My sister recently bought an e-reader to replace the bin bags full of books in the attic, and to collect her beloved fantasy novels into one accessible device.

The reason for this purchase, she told me, was that she couldn’t resist the tagline on the website that appealed to her impatience: ‘Start reading In the Hall of the Dragon King on your e-reader in under a minute’.

A few days later, I caught my sister reading a brand-new hardback in the living room with the dejected e-reader resting on the sideboard. “Some of the older books haven’t been digitalised yet,” she said, “and anyway, the device is more of a convenience. You know, for holidays…”

I think part of the reason – though she wouldn’t admit it now, being £152 poorer – was that she missed doing an activity that doesn’t require hi-tech apps or the charging of a battery.

What my sister said was right though. These e-readers – some of them thinner than a pencil – are convenient and represent a revolutionary advance in technology. They can store up to 3,500 of the 850,000 eBooks available, which is easier and quicker than going to the library or a bookshop.

So, rather than suggest e-readers are set to make the physical book obsolete, it’s fair to say that they’ll work well together, and might even come to depend on one another.

Ah, the e-reader-fans will say, but we’ll only need both until the long list of improvements to e-readers have been made. With each new e-reader model, physical books will be pushed further and further out of use.

These issues include copyright law concerns, potential damaged files and viruses, lack of options for the sight-impaired, the limited time period in which novels can be shared among friends… the list goes on. For the time it takes manufacturers to create the perfect e-reader, books are safe.

Or are they?

Do e-readers actually enhance the reading experience, in a way that books just can’t? Does the written content on the high-contrast e-ink screen engage the user any more than normal ink on paper? Above all, when the infallible e-reader is created, will books become useless in comparison?

I wager a categorical No.

The reader experience is about being sucked into the writing. While the Amazon Kindle wants the user to forget they’re using a Kindle, the reader will remember that this isn’t a book every time they have to turn the electronic page.

At the moment, e-reader manufacturers are digitalising books that writers wrote to be printed, on paper, with ink.
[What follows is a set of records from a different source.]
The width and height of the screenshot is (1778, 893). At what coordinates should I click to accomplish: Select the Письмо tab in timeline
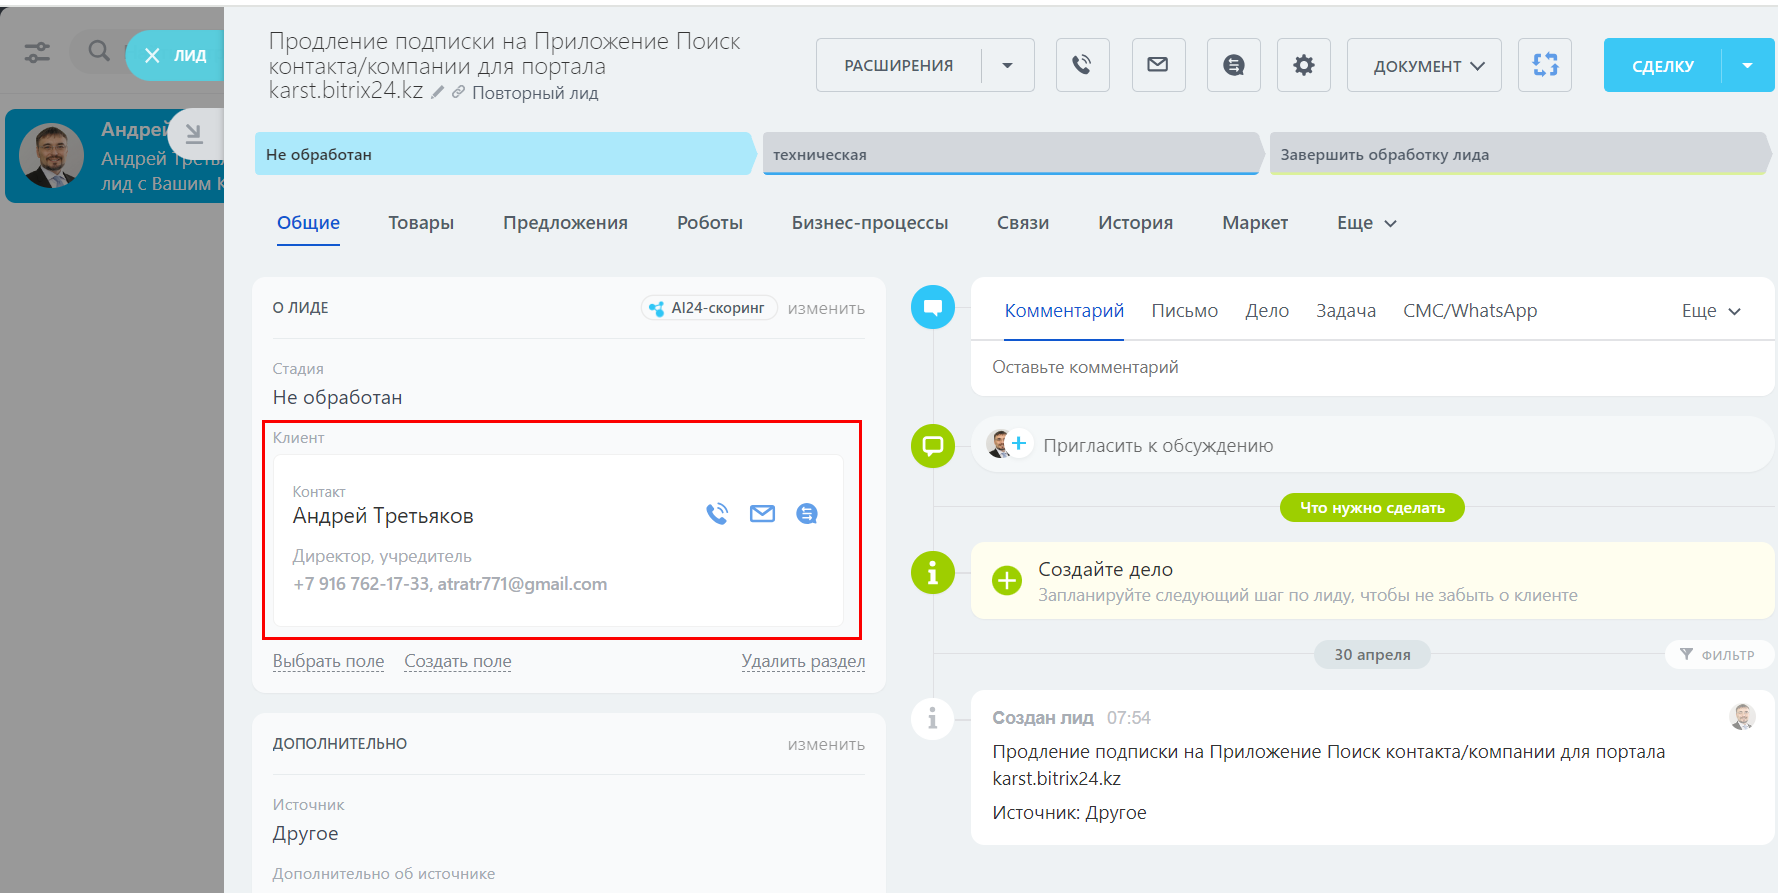pos(1184,311)
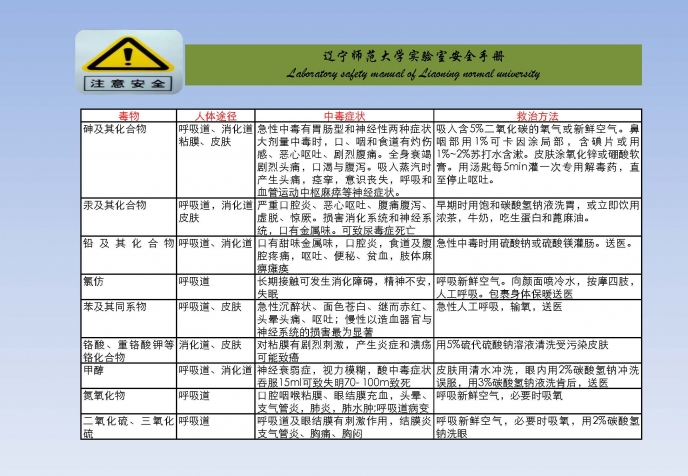
Task: Click the 注意安全 label under the warning sign
Action: (129, 82)
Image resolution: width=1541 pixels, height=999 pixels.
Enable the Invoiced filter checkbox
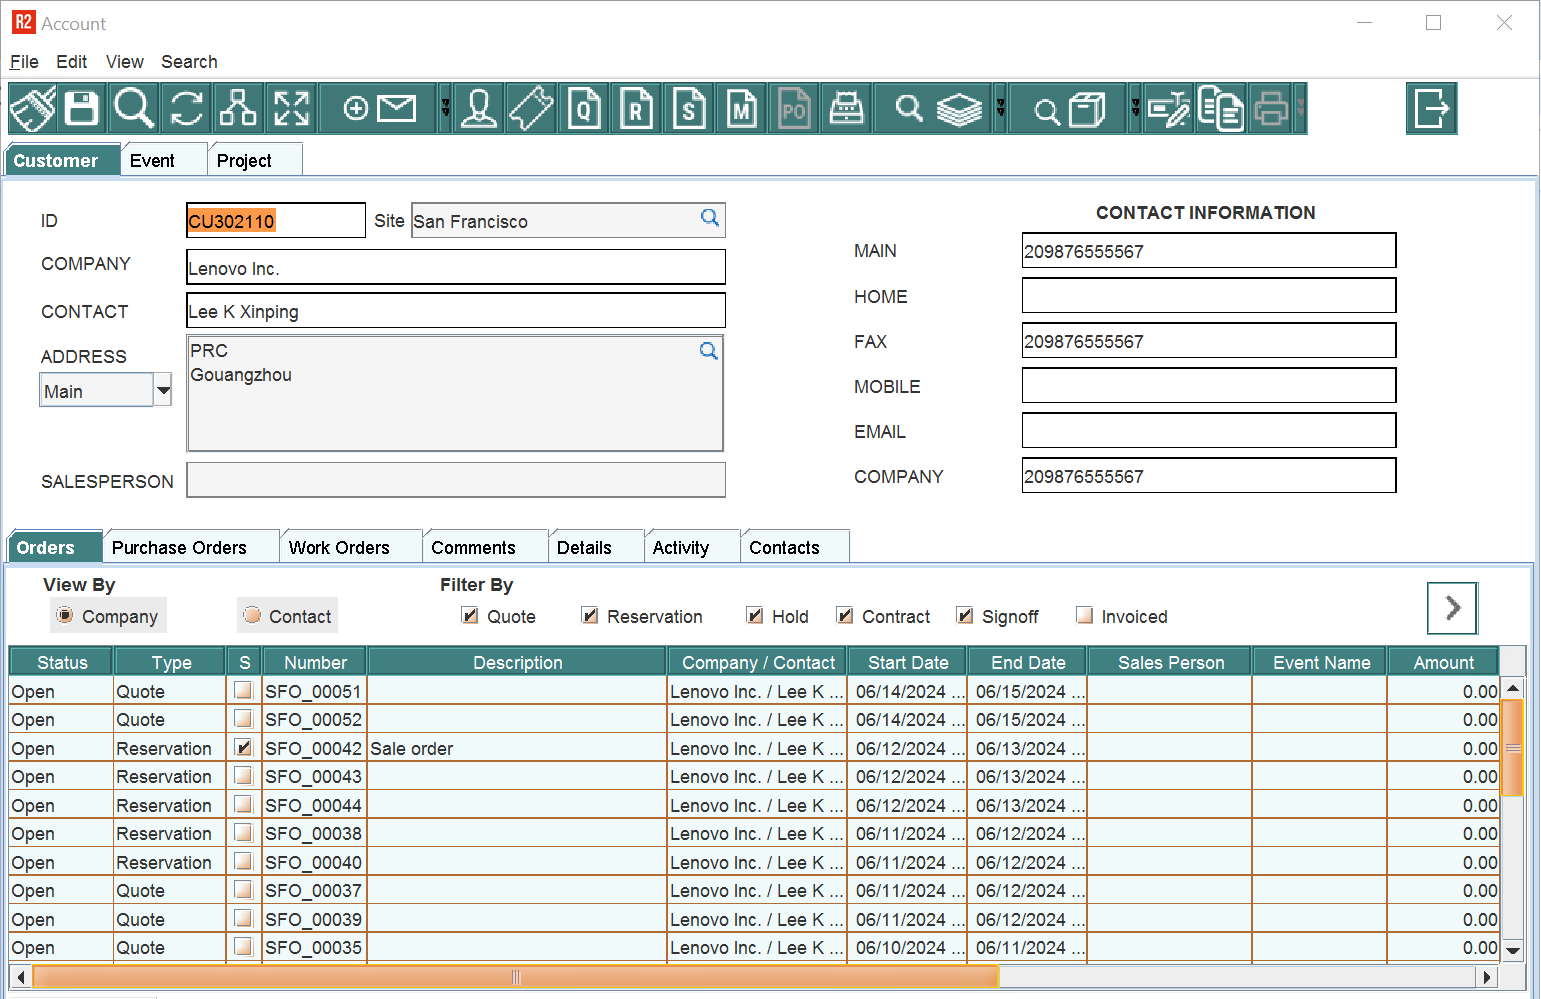pyautogui.click(x=1085, y=616)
The decisions regarding format, layout and structure that were meticulously pondered over by authors and their publishers – who had no intention for their work to be thrust into depths of technology – are now being put into the reader’s control.
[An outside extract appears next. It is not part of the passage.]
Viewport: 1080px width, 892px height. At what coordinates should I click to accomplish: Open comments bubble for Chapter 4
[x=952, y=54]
Those who have e-readers can change the font size on the eBooks they’re reading, which, in turn, alters the formatting, and the message of the content is thus lost.

This shift in control from writer to reader pertains to poetry, where font size, style, colour, sentence length, stanza breaks, indentations and spacing affect the emotion evoked as well as the purpose and significance of the poem.

The difference between writing for a digital platform and writing for print has sparked debate over whether there could be a new literary genre. Is a digital novel the same as a printed novel?  And in the publishing industry, does the content of a printed magazine send the same message as when it’s online?

If publishers are going to alter the content of printed books so that it fits on to a digital platform, such as an e-reader or a website, then both forms of the content will need to be used together.

Twitterature by Alexander Aciman and Emmett Rensin is a collection of Twitter updates, where famous works of literature are narrowed down to 140 character statements. It’s funny and a great idea – but you wouldn’t read the following in place of the actual play:

Hamlet by William Shakespeare
@OedipusGothplex

My royal father’s gone and nobody seems to care.

Mom says to stop wearing black.

STOP TRYING TO CONTROL ME. I won’t conform! I wish my skin would just… melt.

AN APPARITION! This s*@! 3 just got HEAVY. Apparently people don’t accidentally fall on bottles of poison.

Gonna try to talk some sense into Mom because boyfriend totally killed Dad. I sense this is the moment of truth, the moment of candour and –

WTF IS POLONIUS DOING BEHIND THE CURTAIN?!

The change in how people are reading – and the fact that they’re reading more – is fantastic. Amazon is currently offering free eBooks of the Penguin Classics to encourage younger people to read older titles, and what could be wrong with that?

It’s essential that we don’t forget the importance of the book and what it can do for us. We should encourage advancement, but we shouldn’t reject the tools we’ve used to get here.

I don’t think we have to worry though. Although vinyls were replaced with CDs and VHS with DVDs, the perennial history of the book secures its place for the future.